Belfort's strategic location, in a natural gap between the Vosges and the Jura, on a route linking the Rhine and the Rhône,
has attracted human settlement and made it a target for armies. The site of Belfort was inhabited in Gallo-Roman times and
was subsequently recorded in the 13th century as a possession of the counts of Montbéliard, who granted it a charter in 1307.
Previously an Austrian possession, Belfort was transferred to France by the Treaty of Westphalia (1648), that ended the
Thirty Years' War. The town's fortifications were extended and developed by the military architect Vauban for Louis XIV.
Until 1871, Belfort was part of the département of Haut-Rhin, in Alsace. The Siege of Belfort, between November 3, 1870
and February 18, 1871, was successfully resisted until the garrison was ordered to surrender 21 days after the
armistice between France and Prussia. As a mark of respect for their tenacity, the area around Belfort was excluded from the
annexation of Alsace and Lorraine by the Prussians. It formed, as it still does, the Territoire de Belfort.
The town was bombarded by the Germans in World War I and occupied by them in World War II. In November 1944 the retreating
German army held the French First Army before the town until French Commandos made a successful night attack on the Salbert Fort.
Belfort was liberated on 22 November.
[Text adapted from http://en.wikipedia.org/wiki/Belfort]
The Monument des Trois Sièges [left] is located in Place de la République.
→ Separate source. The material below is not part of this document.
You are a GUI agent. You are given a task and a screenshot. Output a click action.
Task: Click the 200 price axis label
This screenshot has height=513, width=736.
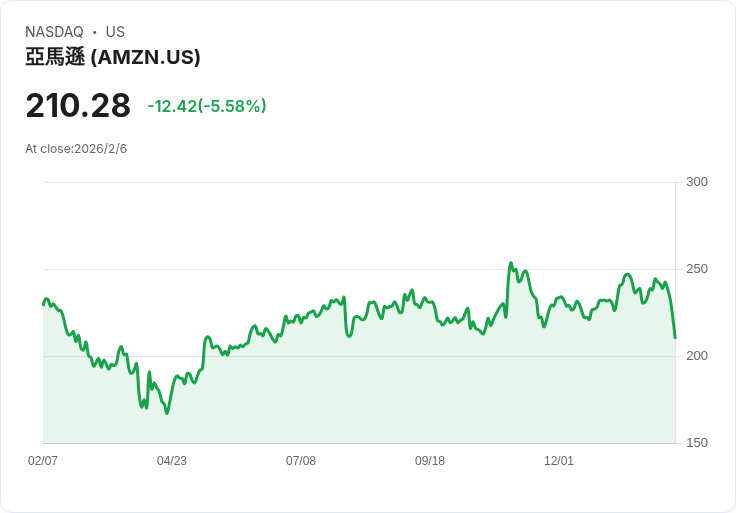[697, 356]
The monument, made by the French sculptor Frédéric Artholdi, depicts France and the City of Belfort.
It has a height of 11 m and commemorates three sieges of Belfort and its defenders, represented by bronze statues:
Commandant Jean Legrand (siege of 1813–1814), Lieutenant Général Claude Jacques Lecourbe (siege of 1815) and
Colonel Pierre Philippe Denfert-Rochereau (siege of 1870–1871).